Further, the 2018 Authorization makes a number of other changes to the state specific provisions that already exist under the collateral conditions section of the Authorization. These revisions are as follows:
1. Arizona, Georgia, Kentucky, Wisconsin: whether the lender uses SBA Form 148/148L or the lender’s own form, the language was changed to cover all guarantees.
2. Georgia: mandatory language for guaranty was updated.
3. Missouri: a change due to an amendment to RSMO §432.047, effective August 28, 2013, added, “…or unexecuted…” before agreements in the first sentence.
4. Idaho, Alaska, Washington: added mandatory provision for real estate collateral.

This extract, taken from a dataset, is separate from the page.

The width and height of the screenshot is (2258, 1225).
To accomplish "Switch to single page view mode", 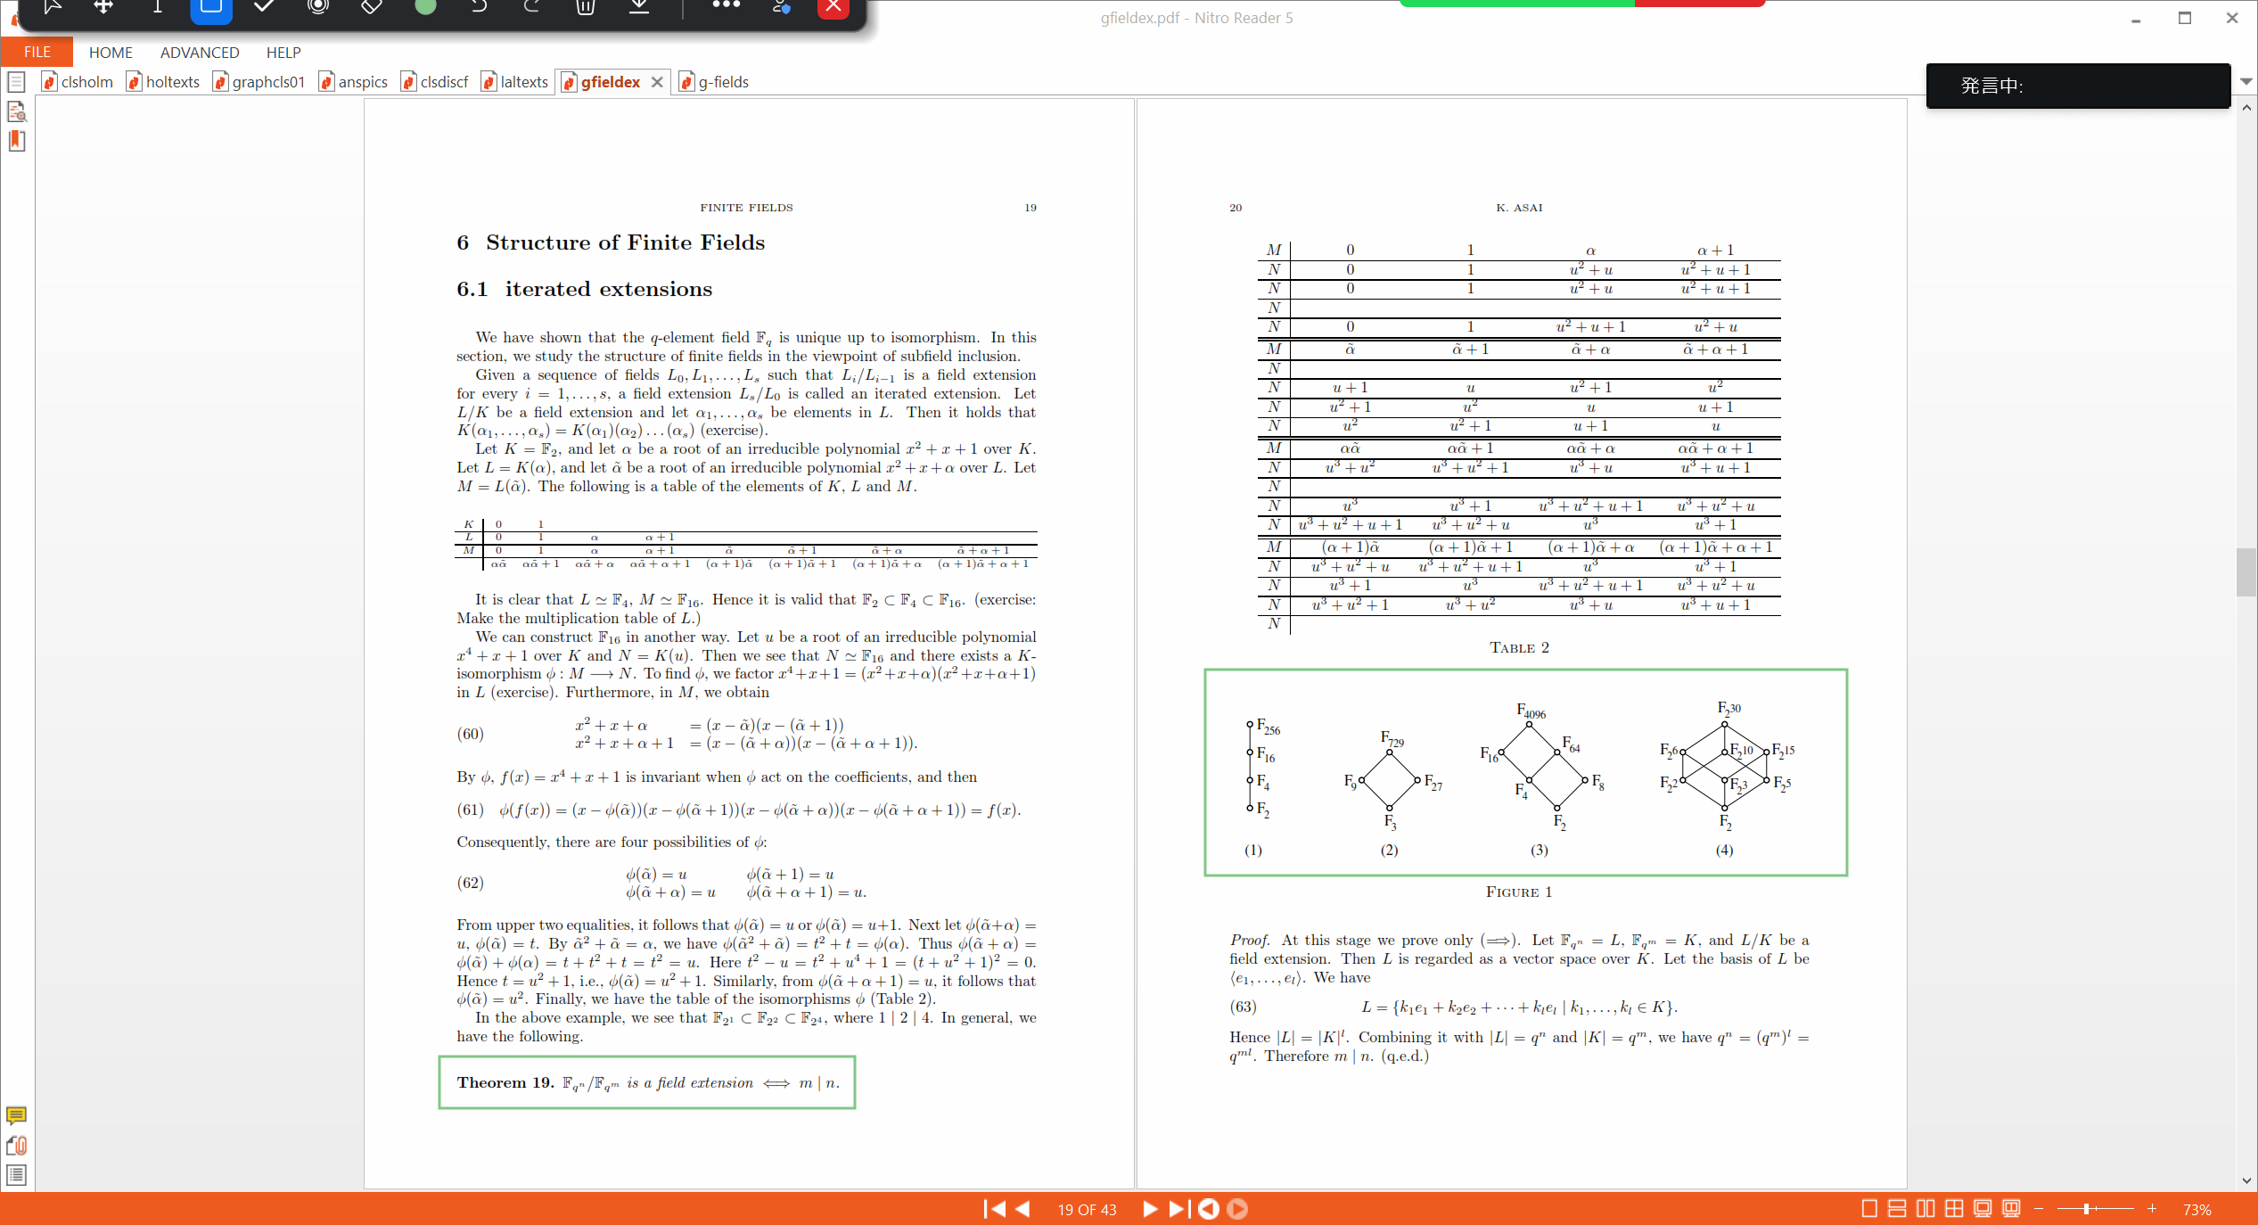I will (x=1869, y=1209).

Ultimately, it is important for lenders to review the new Authorization boilerplate in comparison to their legacy loan documents to ensure those documents comply with the new requirements. Additionally, lenders should stay appraised of updates in state laws that require revisions to the lender’s loan documents for enforceability, even if the SBA has not yet incorporated language into the Authorization in effect at the time.